Abderrahim Chenaoui : «Les conducteurs appellent à l application de la loi»

Abderrahim Chenaoui : «Les conducteurs appellent à l application  de la loi»

ALM : Quel pourrait être l’impact de la grève des conducteurs d’autocars?
Abderrahim Chenaoui : Cette grève aura un impact direct sur les caisses des sociétés de transport sur les 70% de  citoyens marocains qui utilisent ce mode de déplacement (selon le HCP). Côté économie nationale, une telle grève a un impact limité, la consommation de gasoil s’en trouvera peu déstabilisée. Toutefois, la portée sociale et politique de ce débrayage est importante et doit sensibiliser les pouvoirs publics quant à la vulnérabilité et aux conditions désastreuses dans lesquelles évoluent les conducteurs, ces derniers ne bénéficiant d’aucun avantage social. Traiter aujourd’hui la grande anarchie dans laquelle baigne le secteur doit passer par le règlement de la situation sociale  des travailleurs.  

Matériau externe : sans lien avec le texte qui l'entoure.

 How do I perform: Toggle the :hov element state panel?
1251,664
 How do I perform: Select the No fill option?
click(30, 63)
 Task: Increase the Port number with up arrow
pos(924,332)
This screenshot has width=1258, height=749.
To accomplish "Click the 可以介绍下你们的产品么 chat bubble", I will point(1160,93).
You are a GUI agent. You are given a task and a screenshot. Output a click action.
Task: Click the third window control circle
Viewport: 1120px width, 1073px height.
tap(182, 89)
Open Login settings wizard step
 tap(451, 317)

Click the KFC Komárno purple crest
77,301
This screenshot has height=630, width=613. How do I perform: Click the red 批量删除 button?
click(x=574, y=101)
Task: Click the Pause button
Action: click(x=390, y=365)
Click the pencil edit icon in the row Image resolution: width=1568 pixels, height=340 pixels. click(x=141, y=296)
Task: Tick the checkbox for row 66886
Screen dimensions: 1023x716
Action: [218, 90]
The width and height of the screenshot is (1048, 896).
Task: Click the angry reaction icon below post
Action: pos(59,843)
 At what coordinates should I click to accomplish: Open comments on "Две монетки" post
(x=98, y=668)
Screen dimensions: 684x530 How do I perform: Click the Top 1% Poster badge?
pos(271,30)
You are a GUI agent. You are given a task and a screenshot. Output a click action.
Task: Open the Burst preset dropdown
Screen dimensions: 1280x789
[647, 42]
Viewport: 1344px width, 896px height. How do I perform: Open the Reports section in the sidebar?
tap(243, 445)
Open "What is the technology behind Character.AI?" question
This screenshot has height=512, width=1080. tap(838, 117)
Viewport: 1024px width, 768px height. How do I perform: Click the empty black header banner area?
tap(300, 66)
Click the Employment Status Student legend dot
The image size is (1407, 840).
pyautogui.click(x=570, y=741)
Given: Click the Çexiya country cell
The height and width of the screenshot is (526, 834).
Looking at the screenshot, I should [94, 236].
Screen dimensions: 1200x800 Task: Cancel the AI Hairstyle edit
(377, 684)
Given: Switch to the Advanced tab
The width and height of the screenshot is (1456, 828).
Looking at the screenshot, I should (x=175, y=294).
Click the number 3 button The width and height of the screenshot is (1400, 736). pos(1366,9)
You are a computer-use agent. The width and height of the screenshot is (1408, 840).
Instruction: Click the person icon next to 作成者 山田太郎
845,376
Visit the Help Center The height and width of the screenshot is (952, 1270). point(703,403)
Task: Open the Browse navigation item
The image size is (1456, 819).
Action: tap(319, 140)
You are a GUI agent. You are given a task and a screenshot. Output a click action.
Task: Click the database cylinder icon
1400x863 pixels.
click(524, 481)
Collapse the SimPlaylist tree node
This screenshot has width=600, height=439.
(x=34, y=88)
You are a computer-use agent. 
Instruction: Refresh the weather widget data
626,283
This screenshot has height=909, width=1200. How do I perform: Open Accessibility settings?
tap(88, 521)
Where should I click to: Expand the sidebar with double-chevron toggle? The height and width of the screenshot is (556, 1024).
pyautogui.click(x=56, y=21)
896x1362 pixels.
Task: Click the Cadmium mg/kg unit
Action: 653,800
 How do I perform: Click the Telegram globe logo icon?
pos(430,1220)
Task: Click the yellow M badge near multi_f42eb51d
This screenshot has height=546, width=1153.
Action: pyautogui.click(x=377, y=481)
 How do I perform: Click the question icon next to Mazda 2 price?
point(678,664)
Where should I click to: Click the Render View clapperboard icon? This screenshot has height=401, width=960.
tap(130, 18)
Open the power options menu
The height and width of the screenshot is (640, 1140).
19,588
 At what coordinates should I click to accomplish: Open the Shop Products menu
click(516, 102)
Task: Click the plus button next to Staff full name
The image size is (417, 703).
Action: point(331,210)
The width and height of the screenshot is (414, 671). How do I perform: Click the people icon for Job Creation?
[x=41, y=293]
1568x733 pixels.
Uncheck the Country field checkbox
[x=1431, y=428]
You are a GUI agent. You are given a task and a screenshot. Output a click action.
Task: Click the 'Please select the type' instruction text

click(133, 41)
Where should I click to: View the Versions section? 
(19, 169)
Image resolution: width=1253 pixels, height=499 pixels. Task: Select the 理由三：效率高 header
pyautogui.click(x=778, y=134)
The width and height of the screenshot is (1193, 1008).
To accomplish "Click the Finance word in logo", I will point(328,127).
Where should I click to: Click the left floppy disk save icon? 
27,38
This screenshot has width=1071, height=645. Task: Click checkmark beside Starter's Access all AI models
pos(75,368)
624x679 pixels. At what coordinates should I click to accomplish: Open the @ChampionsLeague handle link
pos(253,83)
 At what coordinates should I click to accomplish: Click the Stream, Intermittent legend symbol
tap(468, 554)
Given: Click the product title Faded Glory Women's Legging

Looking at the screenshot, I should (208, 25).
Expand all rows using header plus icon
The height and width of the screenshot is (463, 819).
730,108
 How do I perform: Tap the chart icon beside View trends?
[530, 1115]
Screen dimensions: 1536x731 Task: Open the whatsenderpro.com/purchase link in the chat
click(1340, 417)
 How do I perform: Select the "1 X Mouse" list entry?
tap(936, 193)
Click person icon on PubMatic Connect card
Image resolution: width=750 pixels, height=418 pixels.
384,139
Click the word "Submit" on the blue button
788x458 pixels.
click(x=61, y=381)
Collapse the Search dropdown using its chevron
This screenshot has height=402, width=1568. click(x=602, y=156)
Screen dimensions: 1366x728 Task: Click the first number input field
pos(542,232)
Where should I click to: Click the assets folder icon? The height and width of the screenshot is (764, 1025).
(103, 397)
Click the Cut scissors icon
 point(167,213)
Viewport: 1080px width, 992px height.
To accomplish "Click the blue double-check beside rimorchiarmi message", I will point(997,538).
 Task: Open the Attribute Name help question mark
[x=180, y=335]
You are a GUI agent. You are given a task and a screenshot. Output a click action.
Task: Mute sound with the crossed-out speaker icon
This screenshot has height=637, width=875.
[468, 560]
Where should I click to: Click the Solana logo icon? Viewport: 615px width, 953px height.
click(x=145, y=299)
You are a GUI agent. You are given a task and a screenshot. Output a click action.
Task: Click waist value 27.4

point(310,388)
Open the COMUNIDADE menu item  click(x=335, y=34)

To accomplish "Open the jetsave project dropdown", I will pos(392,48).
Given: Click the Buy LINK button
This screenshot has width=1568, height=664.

Comment évaluez-vous l’attitude du ministère du transport vis-à vis des conducteurs ?
En dehors des promesses, l’ancien et l’actuel ministres n’ont pas eu de réponses concrètes, réalistes et applicables pour faire face au problème qui ravage le secteur du transport routier des voyageurs, notamment les problèmes des conducteurs. Aujourd’hui, les conducteurs appellent à l’application stricte et équilibrée de la loi : contrat de travail, sécurité sociale, respect du temps de travail légal qui ne doit pas dépasser 9 h, mais qui frôle en réalité les 16 h.
La majeure partie des conducteurs travaille de manière occasionnelle et est lésée au maximum. Mais à ce jour, le ministère du transport manque de stratégie pour régler les problèmes du secteur, étant donné la diversité des intervenants, notamment le ministère de l’intérieur en ce qui concerne l’organisation des gares routières, ou encore le ministère de l’emploi afin d’inscrire 300.000 conducteurs à la CNSS, résolution signée par l’ancien ministre mais qui n’a pas été prise.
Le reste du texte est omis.